- What this task involves -
Copy the records below without altering a single word.

Start of Data supplied

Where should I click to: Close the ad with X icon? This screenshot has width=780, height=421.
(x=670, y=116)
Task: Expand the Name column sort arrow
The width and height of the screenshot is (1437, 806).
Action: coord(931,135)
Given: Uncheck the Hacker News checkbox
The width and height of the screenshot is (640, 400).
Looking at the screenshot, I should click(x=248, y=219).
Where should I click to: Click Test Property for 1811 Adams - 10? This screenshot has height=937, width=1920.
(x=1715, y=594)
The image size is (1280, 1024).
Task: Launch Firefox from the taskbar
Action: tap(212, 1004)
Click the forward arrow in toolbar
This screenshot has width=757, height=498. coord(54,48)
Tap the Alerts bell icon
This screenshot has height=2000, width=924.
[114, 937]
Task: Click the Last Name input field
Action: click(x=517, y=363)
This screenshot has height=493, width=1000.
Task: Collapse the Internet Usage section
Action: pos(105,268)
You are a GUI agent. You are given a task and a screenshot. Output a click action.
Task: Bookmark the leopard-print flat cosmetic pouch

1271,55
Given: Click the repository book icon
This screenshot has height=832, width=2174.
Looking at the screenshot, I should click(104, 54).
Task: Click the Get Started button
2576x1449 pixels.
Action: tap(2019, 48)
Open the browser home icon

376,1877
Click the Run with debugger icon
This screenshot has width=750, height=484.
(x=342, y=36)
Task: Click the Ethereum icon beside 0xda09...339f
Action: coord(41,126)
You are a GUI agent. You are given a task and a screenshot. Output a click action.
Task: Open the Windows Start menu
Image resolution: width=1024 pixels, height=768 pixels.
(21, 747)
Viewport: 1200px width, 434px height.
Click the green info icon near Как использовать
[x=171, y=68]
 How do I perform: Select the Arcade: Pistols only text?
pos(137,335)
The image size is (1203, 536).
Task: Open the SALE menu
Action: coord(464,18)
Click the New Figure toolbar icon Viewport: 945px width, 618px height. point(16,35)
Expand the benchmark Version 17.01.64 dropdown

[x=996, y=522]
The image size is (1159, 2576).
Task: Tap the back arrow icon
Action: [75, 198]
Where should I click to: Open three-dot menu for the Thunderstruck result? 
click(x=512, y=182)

End of Data supplied

- Reply -
Where should I click to: Close the ad with X icon? This screenshot has width=780, height=421.
(x=670, y=116)
Task: Expand the Name column sort arrow
The width and height of the screenshot is (1437, 806).
Action: coord(931,135)
Given: Uncheck the Hacker News checkbox
The width and height of the screenshot is (640, 400).
Looking at the screenshot, I should click(x=248, y=219).
Where should I click to: Click Test Property for 1811 Adams - 10? This screenshot has height=937, width=1920.
(x=1715, y=594)
The image size is (1280, 1024).
Task: Launch Firefox from the taskbar
Action: tap(212, 1004)
Click the forward arrow in toolbar
This screenshot has width=757, height=498. coord(54,48)
Tap the Alerts bell icon
This screenshot has height=2000, width=924.
[114, 937]
Task: Click the Last Name input field
Action: click(x=517, y=363)
This screenshot has height=493, width=1000.
Task: Collapse the Internet Usage section
Action: pos(105,268)
You are a GUI agent. You are given a task and a screenshot. Output a click action.
Task: Bookmark the leopard-print flat cosmetic pouch

1271,55
Given: Click the repository book icon
This screenshot has height=832, width=2174.
Looking at the screenshot, I should click(104, 54).
Task: Click the Get Started button
2576x1449 pixels.
Action: tap(2019, 48)
Open the browser home icon

376,1877
Click the Run with debugger icon
This screenshot has width=750, height=484.
(x=342, y=36)
Task: Click the Ethereum icon beside 0xda09...339f
Action: coord(41,126)
You are a GUI agent. You are given a task and a screenshot. Output a click action.
Task: Open the Windows Start menu
Image resolution: width=1024 pixels, height=768 pixels.
(21, 747)
Viewport: 1200px width, 434px height.
Click the green info icon near Как использовать
[x=171, y=68]
 How do I perform: Select the Arcade: Pistols only text?
pos(137,335)
The image size is (1203, 536).
Task: Open the SALE menu
Action: coord(464,18)
Click the New Figure toolbar icon Viewport: 945px width, 618px height. point(16,35)
Expand the benchmark Version 17.01.64 dropdown

[x=996, y=522]
The image size is (1159, 2576).
Task: Tap the back arrow icon
Action: [75, 198]
Where should I click to: Open three-dot menu for the Thunderstruck result? 
click(x=512, y=182)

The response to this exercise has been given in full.